1- I'm trying to delete multiple partitions at once, but struggling to do it with either Impala or Hive. I tried the following query, with and without '
:
ALTER TABLE cz_prd_corrti_st.s1mme_transstats_info DROP IF EXISTS
PARTITION (pr_load_time='20170701000317')
PARTITION (pr_load_time='20170701000831')
The error I'm getting is as follow:
AnalysisException: Syntax error in line 3: PARTITION (pr_load_time='20170701000831') ^ Encountered: PARTITION Expected: CACHED, LOCATION, PURGE, SET, UNCACHED CAUSED BY: Exception: Syntax error
The partition column is bigint type, query for deleting only one partition works as expected:
ALTER TABLE cz_prd_corrti_st.s1mme_transstats_info DROP IF EXISTS
PARTITION (pr_load_time='20170701000317')
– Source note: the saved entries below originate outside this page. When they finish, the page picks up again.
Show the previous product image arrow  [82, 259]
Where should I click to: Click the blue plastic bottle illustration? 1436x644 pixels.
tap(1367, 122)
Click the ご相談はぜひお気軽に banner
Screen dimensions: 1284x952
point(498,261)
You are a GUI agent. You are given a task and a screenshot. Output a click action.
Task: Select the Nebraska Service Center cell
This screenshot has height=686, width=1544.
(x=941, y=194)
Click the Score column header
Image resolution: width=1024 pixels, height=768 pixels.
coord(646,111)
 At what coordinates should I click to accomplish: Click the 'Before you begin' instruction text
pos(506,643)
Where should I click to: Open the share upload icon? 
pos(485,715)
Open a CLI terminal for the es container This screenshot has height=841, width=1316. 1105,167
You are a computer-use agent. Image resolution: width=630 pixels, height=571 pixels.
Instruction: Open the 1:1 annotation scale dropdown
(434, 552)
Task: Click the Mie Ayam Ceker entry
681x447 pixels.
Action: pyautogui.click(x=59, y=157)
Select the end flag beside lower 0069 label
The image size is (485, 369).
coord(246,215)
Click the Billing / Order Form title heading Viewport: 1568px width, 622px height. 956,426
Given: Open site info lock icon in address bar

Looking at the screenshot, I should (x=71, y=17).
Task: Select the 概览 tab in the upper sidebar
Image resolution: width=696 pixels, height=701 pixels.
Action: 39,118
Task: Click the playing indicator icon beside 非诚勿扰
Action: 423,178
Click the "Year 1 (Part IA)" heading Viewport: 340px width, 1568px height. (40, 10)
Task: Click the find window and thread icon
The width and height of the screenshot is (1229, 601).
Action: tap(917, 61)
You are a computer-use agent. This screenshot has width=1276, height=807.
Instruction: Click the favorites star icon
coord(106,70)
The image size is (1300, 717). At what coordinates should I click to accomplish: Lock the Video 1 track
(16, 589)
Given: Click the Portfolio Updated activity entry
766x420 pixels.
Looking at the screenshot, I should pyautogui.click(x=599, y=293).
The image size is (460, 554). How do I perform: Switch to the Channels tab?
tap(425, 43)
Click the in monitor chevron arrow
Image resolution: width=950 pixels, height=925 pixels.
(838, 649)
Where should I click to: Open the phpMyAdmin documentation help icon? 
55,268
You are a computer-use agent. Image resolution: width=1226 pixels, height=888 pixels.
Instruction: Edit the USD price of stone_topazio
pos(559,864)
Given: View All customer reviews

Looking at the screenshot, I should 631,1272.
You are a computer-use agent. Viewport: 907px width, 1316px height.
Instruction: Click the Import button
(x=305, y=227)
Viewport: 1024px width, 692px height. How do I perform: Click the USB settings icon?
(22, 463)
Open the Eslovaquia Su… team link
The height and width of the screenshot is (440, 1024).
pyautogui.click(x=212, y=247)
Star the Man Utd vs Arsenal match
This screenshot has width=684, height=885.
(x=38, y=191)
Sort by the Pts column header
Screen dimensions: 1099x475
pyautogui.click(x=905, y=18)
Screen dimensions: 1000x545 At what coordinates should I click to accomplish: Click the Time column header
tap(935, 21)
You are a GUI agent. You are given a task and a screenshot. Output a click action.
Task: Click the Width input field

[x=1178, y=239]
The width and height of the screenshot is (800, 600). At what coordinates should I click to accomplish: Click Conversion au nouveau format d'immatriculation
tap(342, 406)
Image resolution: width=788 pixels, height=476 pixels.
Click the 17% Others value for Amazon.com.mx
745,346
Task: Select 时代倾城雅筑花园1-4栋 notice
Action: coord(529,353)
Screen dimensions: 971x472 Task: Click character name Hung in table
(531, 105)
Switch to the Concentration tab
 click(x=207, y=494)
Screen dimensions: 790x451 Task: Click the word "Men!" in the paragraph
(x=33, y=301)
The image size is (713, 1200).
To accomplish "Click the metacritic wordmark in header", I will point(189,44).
2- Is it a good practice delete the hdfs data first and then drop the partitions in Impala/Hive, or is it supposed to be done vice versa?
Your syntax is wrong.
In the DROP command the partitions should be separated by commas.
Demo
hive> create table t (i int) partitioned by (p int);
OK
hive> alter table t add partition (p=1) partition(p=2) partition(p=3) partition(p=4) partition(p=5);
OK
hive> show partitions t;
OK
partition
p=1
p=2
p=3
p=4
p=5
hive> alter table t drop if exists partition (p=1),partition (p=2),partition(p=3);
Dropped the partition p=1
Dropped the partition p=2
Dropped the partition p=3
OK
hive> show partitions t;
OK
partition
p=4
p=5
You can drop a range.
Demo
hive> create table t (i int) partitioned by (p int);
OK
hive> alter table t add partition (p=1) partition(p=2) partition(p=3) partition(p=4) partition(p=5);
OK
hive> show partitions t;
OK
partition
p=1
p=2
p=3
p=4
p=5
hive> alter table t drop if exists partition (p<=3);
Dropped the partition p=1
Dropped the partition p=2
Dropped the partition p=3
OK
hive> show partitions t;
OK
partition
p=4
p=5